Tasks to carry out »
a: Print everything from "and its 'NEED'" down to "days of therapy)" in the passage on America's camp meeting era.
b: According to the passage on America's camp meeting era, what kind of scholar is William C. Spohn?

Source extract »
America ~ the puritan people

America's Camp Meeting Era
Sol Ettinge
Sol Ettinge, Jr., 'A Negro Camp-Meeting in the South,' engraving, Harper's Weekly , August 10, 1872



A Rowdy Formative People

and its 'NEED' for a taming and tempering influence

Story of America: inebriated on our 'All-American' gospel religion
a spiritual OUTLET for the common folk (before the days of therapy)

Face it, when others called us religious or "enthusiastic" or "that Puritan country" -- it was not always a compliment. And our own bright sons (and daughters) know first hand the flaws and excesses of our unique American religiosity, and have not always applauded.

A favorable appraiser, William C. Spohn, a Roman Catholic moral theologian, takes note of the Puritan heritage that even still permeates the American religious culture, in a largely positive way, he believes. "The American theological tradition has its roots in the Puritan experiment." Spohn delves into the interplay between the enthusiasm of the heart, and the power of reason - as seen through the thought and ministry of Jonathan Edwards in particular. see more

America's frontier religion is so unique as to be, in some sense, unparalleled within Christian theological history. In some respects America's religious landscape offered an unprecedented crucible for religious molting and melting and fusing, with a significant spiritual or spiritualist dimension -- what Spohn calls the "heart" dimension (as opposed to a reason dimension). The only parallel I can find is the somewhat particular example of the Eastern European hasidic movement. This tradition called for an experiential contact with God, something more modern interpreters might call existential religion. Some Hasids phrased it as knowing God by "tasting" Him.

There was often among the Hasidic enthusiasts a suspicion, if not hostility, to erudition and abstruse theological learning -- what they considered pretension and intellectualism.

In America, the two "Great Awakenings" (labels which became handy for later theologians and historians of American religion) took place in colonial times. The First Great Awakening, associated with the name Jonathan Edwards, was largely a New England thing. The Second Great Awakening, associated with other names like George Whitefield, occurred along the what was then America (about the Revolution and Constitution onwards).

Source material »
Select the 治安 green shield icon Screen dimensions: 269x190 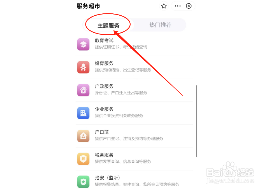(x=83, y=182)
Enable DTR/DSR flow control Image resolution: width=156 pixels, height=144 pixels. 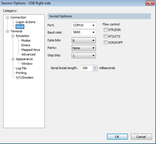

Answers per task »
a:
and its 'NEED' for a taming and tempering influence

Story of America: inebriated on our 'All-American' gospel religion
a spiritual OUTLET for the common folk (before the days of therapy)

b: A Roman Catholic moral theologian.